KESK, taleplerini şöyle sıraladı:
“* Salgınla mücadelede zorunlu hizmet ve mal üretimi dışında bütün çalışma durdurulmalı, bu alanlar dışındaki tüm çalışanlara ücretli izin verilmelidir.
* Yasada işçilerin en temel haklarını ortadan kaldıracak ücretsiz izin ve sefalet ödeneği uygulamasından vazgeçilmeli, 15 Mart tarihi esas alınarak, hiçbir koşul aranmaksızın işten çıkarılması yasaklanan tüm işçilere asgari ücretten az olmamak kaydıyla kısa çalışma ödeneği ve daha önce işten çıkarılan tüm işsizlere işsizlik sigortası ödeneği verilmeli, işçilerin talepleri karşılanmalıdır. İşsizlik sigortası fonundaki 131 milyar TL, işçiler için kullanılmalıdır.
* Toplu İş Sözleşmesi ve grev durdurma ile ilgili madde geri çekilmelidir; Toplu İş Sözleşmeleri’nde hak düşürücü sürelerin durdurulması yeterlidir.
* 4688 sayılı yasada kamu emekçileri sendikalarının yetki tespiti, salgının gerektirdiği kısıtlamaların kaldırılmasından sonra sendikal faaliyetlerin yürütülmesi için gerekli süre de göz önünde bulundurularak en erken 15 Kasım 2020 tarihi esas alınarak yapılmalıdır.
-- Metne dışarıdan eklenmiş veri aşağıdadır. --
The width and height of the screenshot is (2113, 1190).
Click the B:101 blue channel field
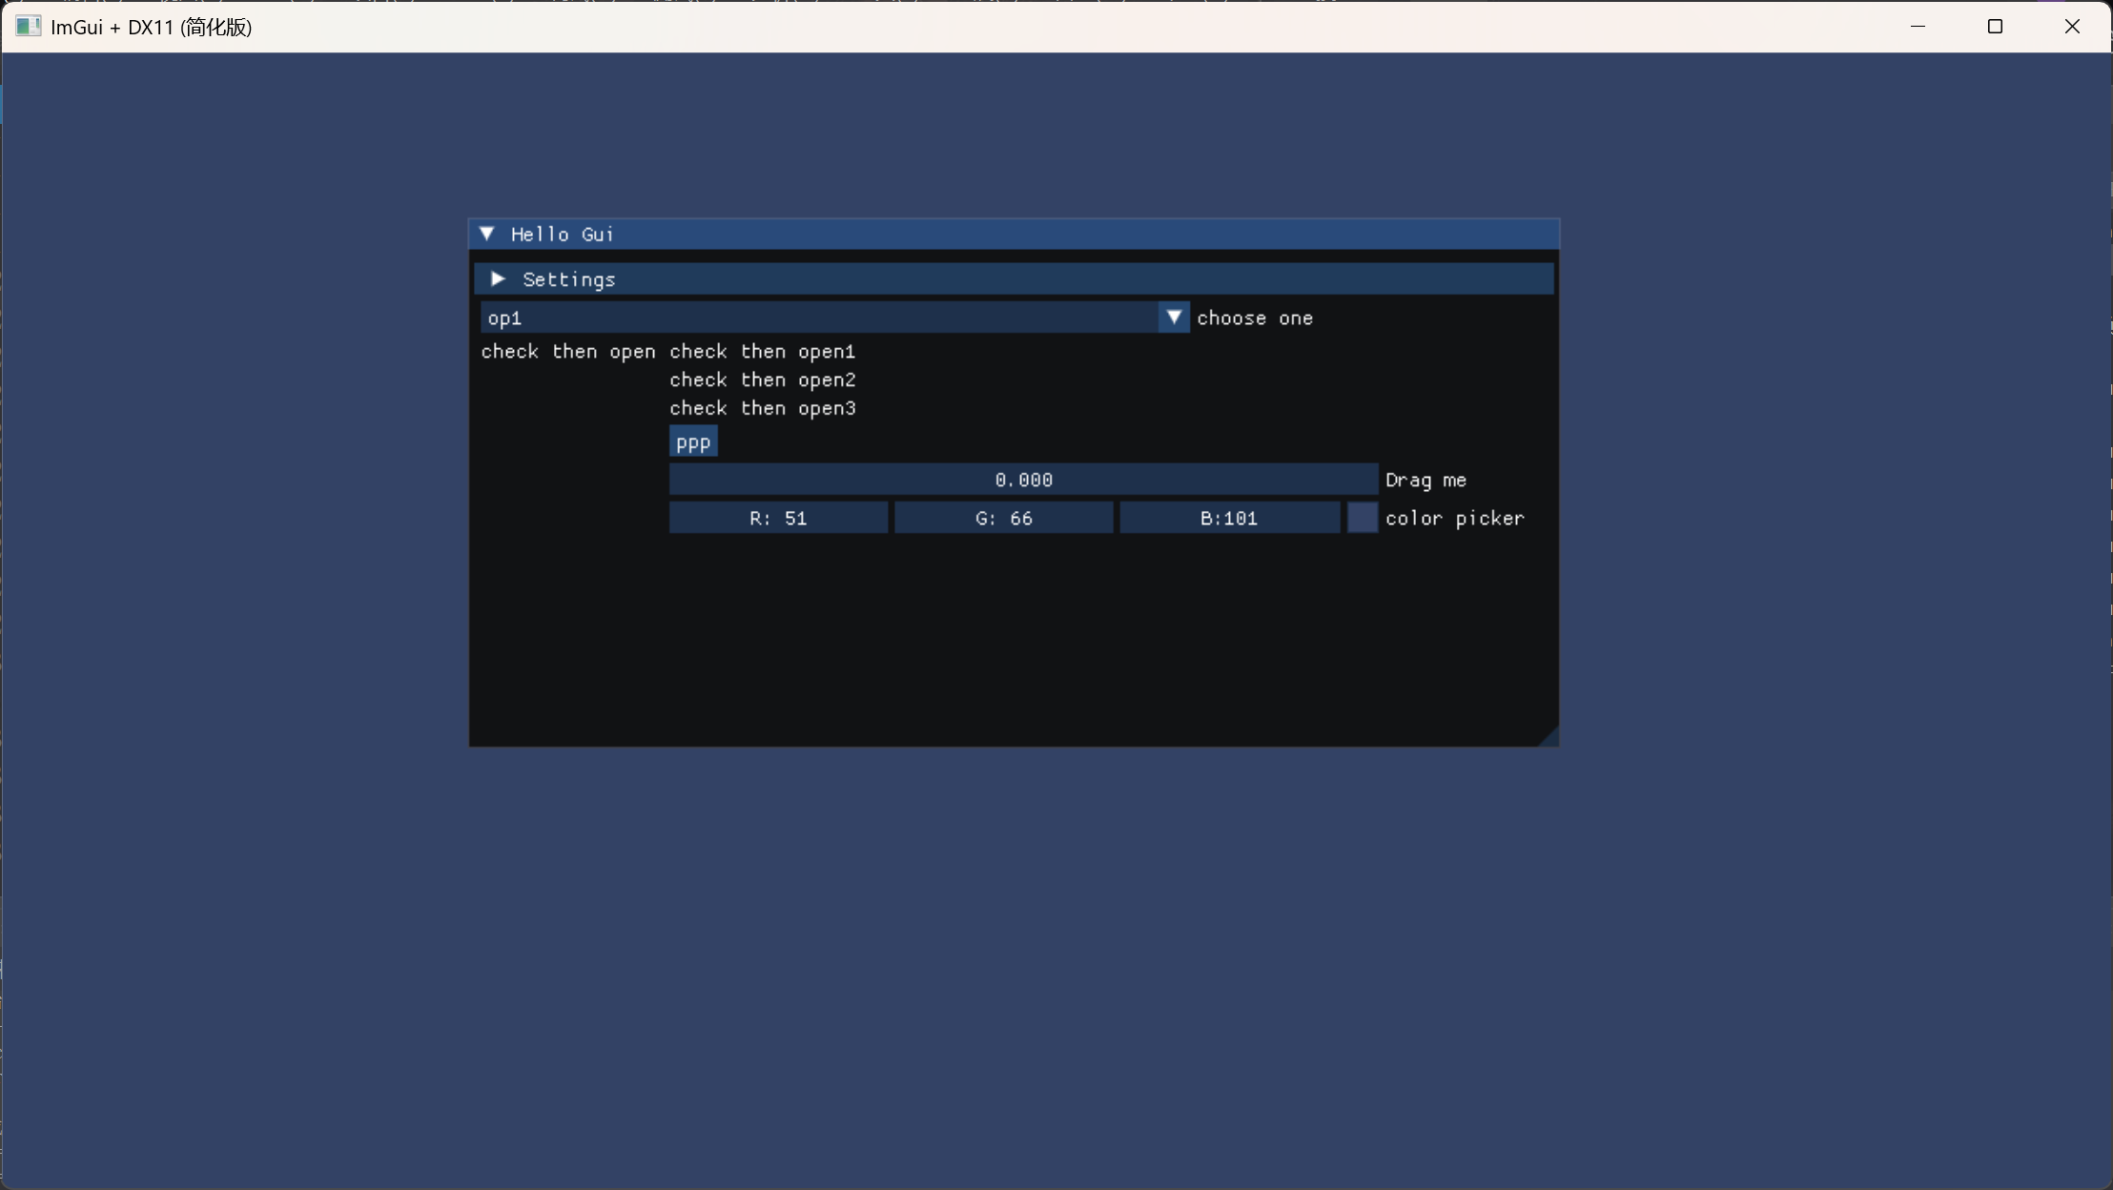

Kovid-19 salgınının duruma ilişkin TTB, SES başta olmak üzere emek ve meslek örgütlerinin tavsiyeleri doğrultusunda sendikaların görüşleri alınarak tarih belirlenmelidir.
* Belediyelerin borç veya alacaklarını erteleme kararı, belediye yönetimlerinin kendi karar ve yetkilerine bırakılmalıdır.
* Salgın koşullarında halkın sağlığının korunması ve salgınla etkili mücadele edilmesi için yerel yönetimler tarafından sunulan zorunlu kamusal hizmetlerin aksamadan ve gerekli sağlık önlemleri alınarak sunulması, artan maliyetlerin karşılanması için genel bütçe vergi gelirlerinden belediyelere ayrılan pay, en az 6 ay boyunca ilgili belediyenin nüfusuna orantılı bir şekilde yüzde 20-50 arasında arttırılmalı ve bu paylardan hiçbir kesinti yapılmamalıdır.
* Varlık Fonu derhal lağvedilmeli, kamu kaynakları halk sağlığının, emekçilerin haklarının korunması ve geliştirilmesi, herkese gelir güvencesi sağlanması için kullanılmalıdır.
* Tüm vergi yükünün emeğiyle geçinenlerin sırtına yıkılmasından vazgeçilmeli, servet vergilendirilmelidir.
* Salgınla mücadelede en ön safta yer alan sağlık çalışanlarının talepleri karşılanmalıdır, personel sayısı güvenceli çalışma koşulları sağlanarak arttırılmalı, KHK ile işinden edilen, güvenlik soruşturması nedeniyle bekletilen tüm sağlık emekçileri acilen göreve başlatılmalıdır.
* Kamu-özel fark etmeksizin çalışan tüm kadınlara iş ve gelir güvencesi sağlanmalıdır; kadına yönelik şiddette yaşanan artışa karşı gerekli tedbirler alınmalı, 6284 sayılı yasa ve İstanbul Sözleşmesi etkili bir şekilde uygulanmalı; sığınma evleri arttırılmalıdır.”